• **Task details**
Return the part of the text below about Clark that starts at "He sprinted toward" and ends at "His voice cracks.", copied exactly.

• **Extract**
======

He sprinted toward the sound and found Mom collapsed on the ground. She couldn’t breathe.

Clark dashed back into the house to call 911, returned, and tried to resuscitate her with CPR. He never took a CPR class in school but frantically tried to remember everything he had seen in the movies and… nothing. Mom was unresponsive. It felt like forever for the medics from the hospital in Humboldt ten miles away to arrive. A doctor told Dallas that his mother had died instantly from the heart attack, that there was nothing he could’ve done. She was forty-nine.

Here, he is skeptical. He still believes they told him this just to make him feel better.

Nothing could change the fact that Mom died in his arms. That PTSD stays with a person forever. Clark, now forty-two, grabs the drawstring of his hoodie with his left hand and stares ahead in a trance. His voice cracks.

“And I just wish I… well there’s a lot of wishes of how… so, yeah. It’s tough.”

It was the first domino to fall in a long journey of challenges for Clark. It created a fire in him that still burns today.

“Do I make it as far as I make it if Mom doesn’t pass?”

He went to Iowa as a walk-on to play football, and didn't even get a number. He got 142 written on his gear in Sharpie. More from The Blood and Guts: How Tight Ends Save Football":

Clark was eventually given No. 90 but even this crappy uniform hardly fit over his shoulders. He felt like a second-class citizen. After spotting a hole in one of his socks, he stepped in line to grab a new pair from the equipment guys. The All-Big Ten cornerback in front of him got a new pair, no questions asked, but when Clark asked? One was incredulous. “What?” he sneered. “Just because the scholarship kids get new socks, you think you need new socks?!”

Clark showed him the hole. A new pair was tossed at him in disgust.

“Like he’s reaching into his own dresser drawer and pulling out a pair of his socks. That was the bullcrap you had to put up with.” He threw them at me, like, ‘Here! Ugh. Geez. You pain me. I can’t believe you breathe the same air that I breathe!’”

During the summer, Clark worked for $7 an hour, waking at 6 a.m. each day. In the winter, he delivered the student newspaper on campus. He "was a puppet for dentist students, convenient because he sure didn’t have dental insurance. For $50 and free cleanings, he did whatever they said. Psychology students always needed subjects for case studies, too. For $25 a pop, he’d help them figure out why people pick red M&Ms."

======

• **Collected material**
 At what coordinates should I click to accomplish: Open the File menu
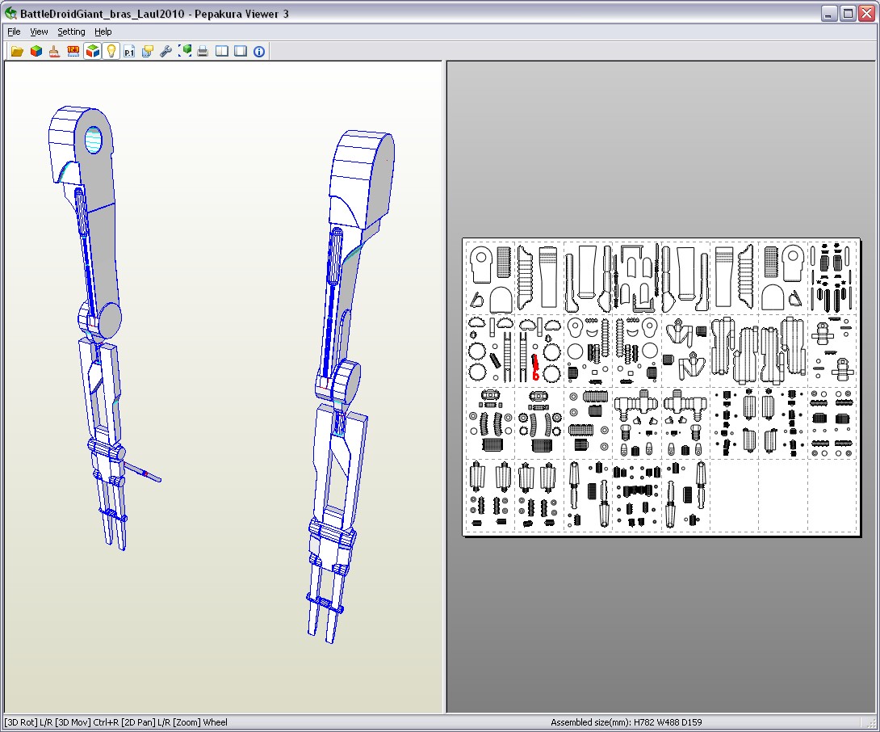pos(14,32)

======

• **Response**
He sprinted toward the sound and found Mom collapsed on the ground. She couldn’t breathe.

Clark dashed back into the house to call 911, returned, and tried to resuscitate her with CPR. He never took a CPR class in school but frantically tried to remember everything he had seen in the movies and… nothing. Mom was unresponsive. It felt like forever for the medics from the hospital in Humboldt ten miles away to arrive. A doctor told Dallas that his mother had died instantly from the heart attack, that there was nothing he could’ve done. She was forty-nine.

Here, he is skeptical. He still believes they told him this just to make him feel better.

Nothing could change the fact that Mom died in his arms. That PTSD stays with a person forever. Clark, now forty-two, grabs the drawstring of his hoodie with his left hand and stares ahead in a trance. His voice cracks.